Exercise objective — Exactly as shown below, retype every line of the data.

Given data —

• • • • •

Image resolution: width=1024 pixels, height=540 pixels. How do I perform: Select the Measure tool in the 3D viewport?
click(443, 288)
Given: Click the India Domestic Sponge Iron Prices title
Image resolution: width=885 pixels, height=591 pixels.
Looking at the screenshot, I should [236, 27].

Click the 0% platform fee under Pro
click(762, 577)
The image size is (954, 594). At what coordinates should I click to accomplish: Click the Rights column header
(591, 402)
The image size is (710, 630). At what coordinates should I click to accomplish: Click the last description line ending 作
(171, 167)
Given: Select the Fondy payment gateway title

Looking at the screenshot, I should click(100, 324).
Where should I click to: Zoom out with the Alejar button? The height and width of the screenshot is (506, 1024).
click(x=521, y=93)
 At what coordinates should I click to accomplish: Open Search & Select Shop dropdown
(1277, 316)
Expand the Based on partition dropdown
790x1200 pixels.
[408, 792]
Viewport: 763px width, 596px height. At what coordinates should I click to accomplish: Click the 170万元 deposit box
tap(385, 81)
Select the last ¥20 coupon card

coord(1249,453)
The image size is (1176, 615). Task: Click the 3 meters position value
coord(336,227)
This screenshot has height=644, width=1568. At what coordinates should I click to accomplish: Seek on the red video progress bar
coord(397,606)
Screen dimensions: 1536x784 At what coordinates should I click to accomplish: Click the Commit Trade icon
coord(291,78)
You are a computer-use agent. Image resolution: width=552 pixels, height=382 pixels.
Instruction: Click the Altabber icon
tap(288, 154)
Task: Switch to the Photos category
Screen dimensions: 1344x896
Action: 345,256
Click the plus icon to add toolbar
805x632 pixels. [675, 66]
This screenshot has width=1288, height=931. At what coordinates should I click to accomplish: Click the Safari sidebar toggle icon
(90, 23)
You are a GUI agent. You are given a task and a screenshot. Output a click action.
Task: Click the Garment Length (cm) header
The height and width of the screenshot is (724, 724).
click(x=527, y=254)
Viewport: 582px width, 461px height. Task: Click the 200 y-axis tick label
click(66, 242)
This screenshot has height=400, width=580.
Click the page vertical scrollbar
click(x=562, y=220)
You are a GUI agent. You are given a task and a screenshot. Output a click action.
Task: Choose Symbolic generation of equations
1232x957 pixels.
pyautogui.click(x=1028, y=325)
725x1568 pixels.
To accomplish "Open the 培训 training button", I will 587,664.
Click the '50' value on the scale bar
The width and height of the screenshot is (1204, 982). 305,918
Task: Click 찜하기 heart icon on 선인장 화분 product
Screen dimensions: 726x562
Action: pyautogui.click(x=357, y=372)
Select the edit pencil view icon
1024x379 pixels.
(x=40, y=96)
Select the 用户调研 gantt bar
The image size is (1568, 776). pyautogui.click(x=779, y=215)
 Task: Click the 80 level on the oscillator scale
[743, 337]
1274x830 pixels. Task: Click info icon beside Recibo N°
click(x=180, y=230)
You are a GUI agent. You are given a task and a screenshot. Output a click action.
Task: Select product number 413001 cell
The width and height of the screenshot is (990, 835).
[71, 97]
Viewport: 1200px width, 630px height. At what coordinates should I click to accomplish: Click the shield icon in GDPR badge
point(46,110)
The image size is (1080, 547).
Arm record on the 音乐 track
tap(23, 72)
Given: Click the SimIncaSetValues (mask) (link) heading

• • • • •

Answer to the problem —
Image resolution: width=1024 pixels, height=540 pixels. How do I perform: Select the Measure tool in the 3D viewport?
click(443, 288)
Given: Click the India Domestic Sponge Iron Prices title
Image resolution: width=885 pixels, height=591 pixels.
Looking at the screenshot, I should [236, 27].

Click the 0% platform fee under Pro
click(762, 577)
The image size is (954, 594). At what coordinates should I click to accomplish: Click the Rights column header
(591, 402)
The image size is (710, 630). At what coordinates should I click to accomplish: Click the last description line ending 作
(171, 167)
Given: Select the Fondy payment gateway title

Looking at the screenshot, I should click(100, 324).
Where should I click to: Zoom out with the Alejar button? The height and width of the screenshot is (506, 1024).
click(x=521, y=93)
 At what coordinates should I click to accomplish: Open Search & Select Shop dropdown
(1277, 316)
Expand the Based on partition dropdown
790x1200 pixels.
[408, 792]
Viewport: 763px width, 596px height. At what coordinates should I click to accomplish: Click the 170万元 deposit box
tap(385, 81)
Select the last ¥20 coupon card

coord(1249,453)
The image size is (1176, 615). Task: Click the 3 meters position value
coord(336,227)
This screenshot has height=644, width=1568. At what coordinates should I click to accomplish: Seek on the red video progress bar
coord(397,606)
Screen dimensions: 1536x784 At what coordinates should I click to accomplish: Click the Commit Trade icon
coord(291,78)
You are a computer-use agent. Image resolution: width=552 pixels, height=382 pixels.
Instruction: Click the Altabber icon
tap(288, 154)
Task: Switch to the Photos category
Screen dimensions: 1344x896
Action: 345,256
Click the plus icon to add toolbar
805x632 pixels. [675, 66]
This screenshot has width=1288, height=931. At what coordinates should I click to accomplish: Click the Safari sidebar toggle icon
(90, 23)
You are a GUI agent. You are given a task and a screenshot. Output a click action.
Task: Click the Garment Length (cm) header
The height and width of the screenshot is (724, 724).
click(x=527, y=254)
Viewport: 582px width, 461px height. Task: Click the 200 y-axis tick label
click(66, 242)
This screenshot has height=400, width=580.
Click the page vertical scrollbar
click(x=562, y=220)
You are a GUI agent. You are given a task and a screenshot. Output a click action.
Task: Choose Symbolic generation of equations
1232x957 pixels.
pyautogui.click(x=1028, y=325)
725x1568 pixels.
To accomplish "Open the 培训 training button", I will 587,664.
Click the '50' value on the scale bar
The width and height of the screenshot is (1204, 982). 305,918
Task: Click 찜하기 heart icon on 선인장 화분 product
Screen dimensions: 726x562
Action: pyautogui.click(x=357, y=372)
Select the edit pencil view icon
1024x379 pixels.
(x=40, y=96)
Select the 用户调研 gantt bar
The image size is (1568, 776). pyautogui.click(x=779, y=215)
 Task: Click the 80 level on the oscillator scale
[743, 337]
1274x830 pixels. Task: Click info icon beside Recibo N°
click(x=180, y=230)
You are a GUI agent. You are given a task and a screenshot. Output a click action.
Task: Select product number 413001 cell
The width and height of the screenshot is (990, 835).
[71, 97]
Viewport: 1200px width, 630px height. At what coordinates should I click to accomplish: Click the shield icon in GDPR badge
point(46,110)
The image size is (1080, 547).
Arm record on the 音乐 track
tap(23, 72)
Given: Click the SimIncaSetValues (mask) (link) heading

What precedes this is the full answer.